Relativistic Brane Scattering

TL;DR

The study addresses relativistic velocity dependence in large-impact-parameter scattering of D0-branes off p-branes, bridging supergravity, string theory, and Matrix theory via 11D uplift and open/closed string analyses. It develops a Hamilton-Jacobi semiclassical framework to compute phase shifts, demonstrates exact agreement with string theoretic results at large distances, and shows that naive nonabelian Born-Infeld or truncated Matrix theory fails to reproduce the full relativistic dependence. By analyzing bound states of 0- and 2-branes, it clarifies how Matrix theory captures leading kinematics but requires control of 1/n corrections to fully recover Lorentz-invariant supergravity results. The work highlights the subtle role of relativistic invariance and the limits of current nonperturbative formulations (M(atrix) theory) for relativistic brane dynamics. This provides a concrete, velocity-dependent benchmark for non-perturbative definitions of M-theory and directs future refinements in Lagrangians and 1/n corrections.

Abstract

We calculate relativistic phase-shifts resulting from the large impact parameter scattering of 0-branes off p-branes within supergravity. Their full functional dependence on velocity agrees with that obtained by identifying the p-branes with D-branes in string theory. These processes are also described by 0-brane quantum mechanics, but only in the non-relativistic limit.
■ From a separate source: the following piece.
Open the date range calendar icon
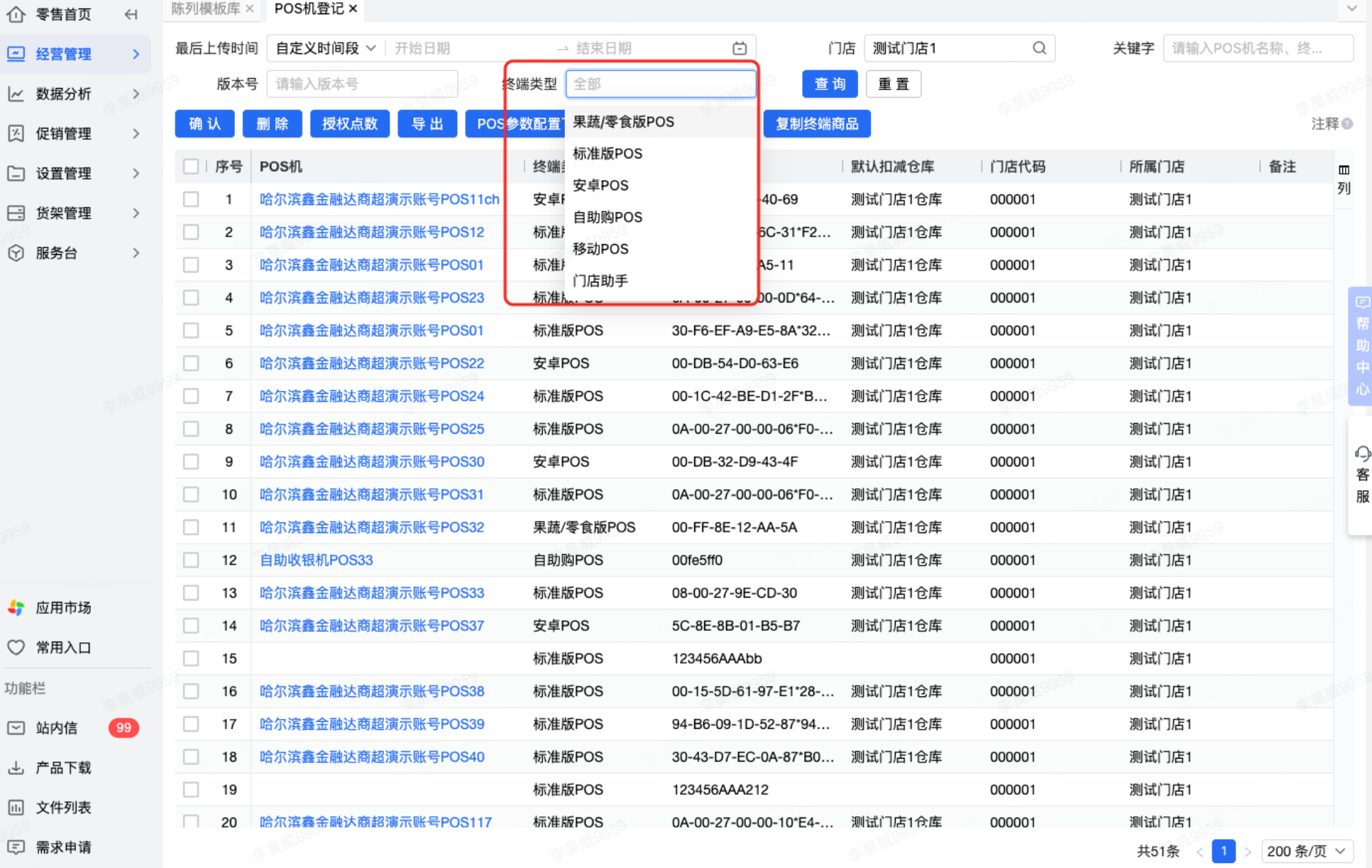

We show that an improved 0-brane quantum mechanics based on a Born-Infeld type Lagrangian also does not yield the relativistic results. Scattering of 0-branes off bound states of arbitrary numbers of 0-branes and 2-branes is analyzed in detail, and we find agreement between supergravity and string theory at large distances to all orders in velocity. Our careful treatment of this system, which embodies the 11 dimensional kinematics of 2-branes in M(atrix) theory, makes it evident that control of 1/n corrections will be necessary in order to understand our relativistic results within M(atrix) theory.